En effet, l'attribut fondamental de
l'Humanisme réside dans son anthropocentrisme, sa volonté de faire de l'Humain l'objet principal du savoir et des activités
humaines, par opposition à la scolastique traditionnelle, pour laquelle toute entreprise devait être une déclinaison du
culte, un moyen d'accession au réalité divines.
Dès lors apparaît l'étrangeté de l'affirmation du père de Gargantua : si une
« science », une connaissance des réalités terrestre est légitime, au nom de quoi doit-elle s'embarrasser de principes
transcendantaux qui la dépassent ?
I Une critique rabelaisienne du scientisme
_ C'est au sein de l'Humanisme que s'est élaborée, sinon la notion de science, du moins les procédés essentiels de sa
forme moderne.
Notamment développée autour des travaux de Copernic, puis de Galilée, la science humaniste se définit
par son indépendance vis-à-vis de tout discours de type dogmatique.

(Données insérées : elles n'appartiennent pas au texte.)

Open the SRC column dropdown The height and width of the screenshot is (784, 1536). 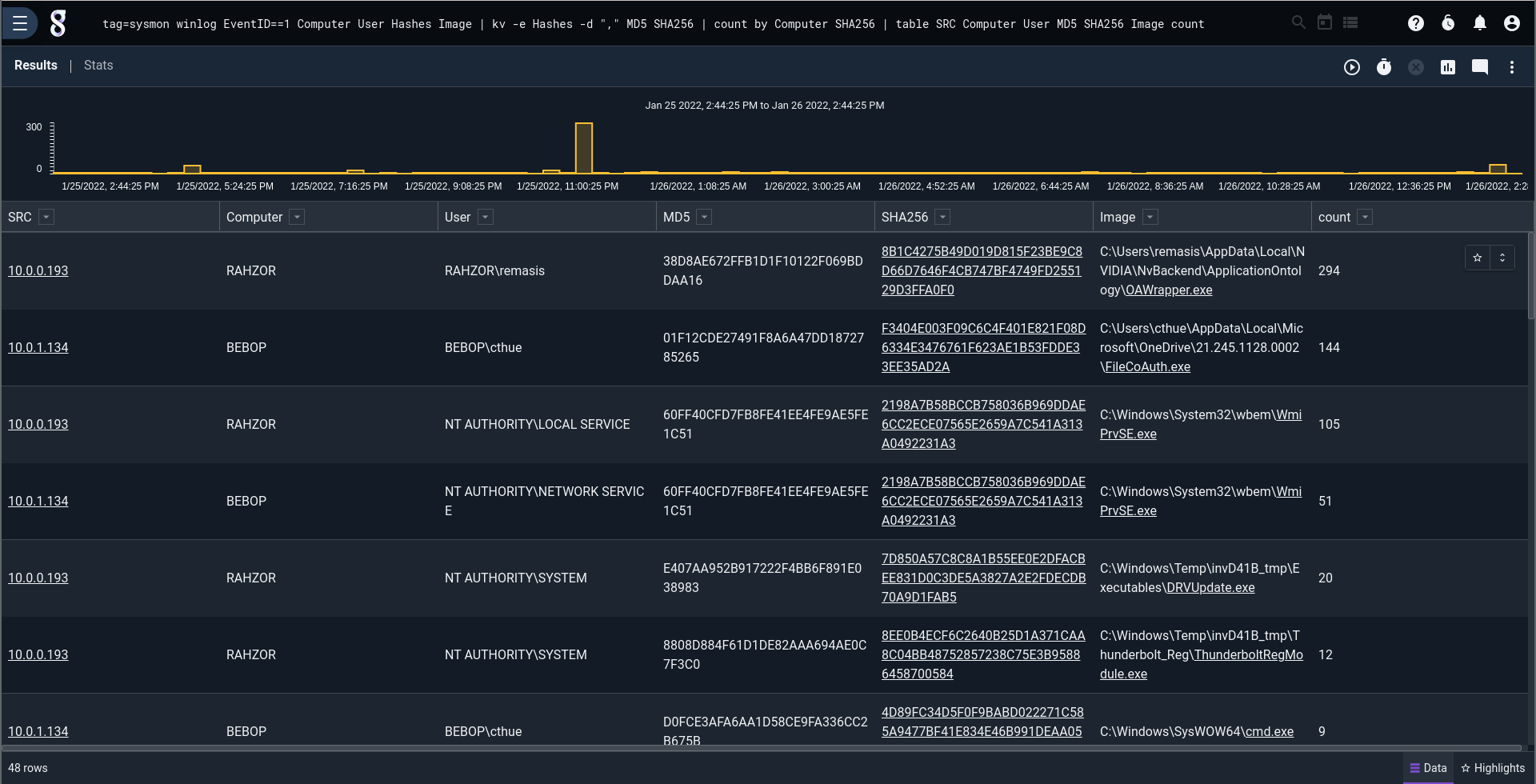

Ainsi, l'astronomie ne peut n'admettre comme une
preuve le géocentrisme affirmé par un texte, fût-il sacré.
En ce sens, le penseur humaniste découvre un domaine dans
lequel les notions de Bien et de Mal perdent leur sens : comment la science pourrait-elle bénir ou damner quiconque, dans
la mesure où elle ne fait que décrire des états de choses ?
_ Il est remarquable que la citation de Pantagruel soit devenue l'emblème de l'humanisme : en effet, la phrase est
marquée par une légère ironie de la part de Rabelais, puisqu'elle conclut une longue lettre dans laquelle Pantagruel
prescrit à son fils une somme de lectures et de travaux titanesques, pour finalement lui rappeler que tout cela n'est rien au
regard du service, de l'amour et de la crainte de Dieu.
Cette dichotomie manifeste reflète bien l'ambiguïté de l'Humanisme,
qui prend ses distances vis-à-vis de l'attitude dogmatique sans cesser d'affirmer son rattachement à la tradition
chrétienne, et qui va parfois jusqu'à critiquer l'Eglise pour sa trop grande imprécision vis-à-vis du texte biblique.
II Humanisme et Raison
_ Le discours de Pantagruel est à entendre dans le contexte général de la pensée du XVIe siècle.
En effet, son attaque
s'inscrit dans un engouement général de l'Europe pour le développement des procédés techniques et des sciences
appliquées, dont Léonard de Vinci est l'exemple le plus célèbre.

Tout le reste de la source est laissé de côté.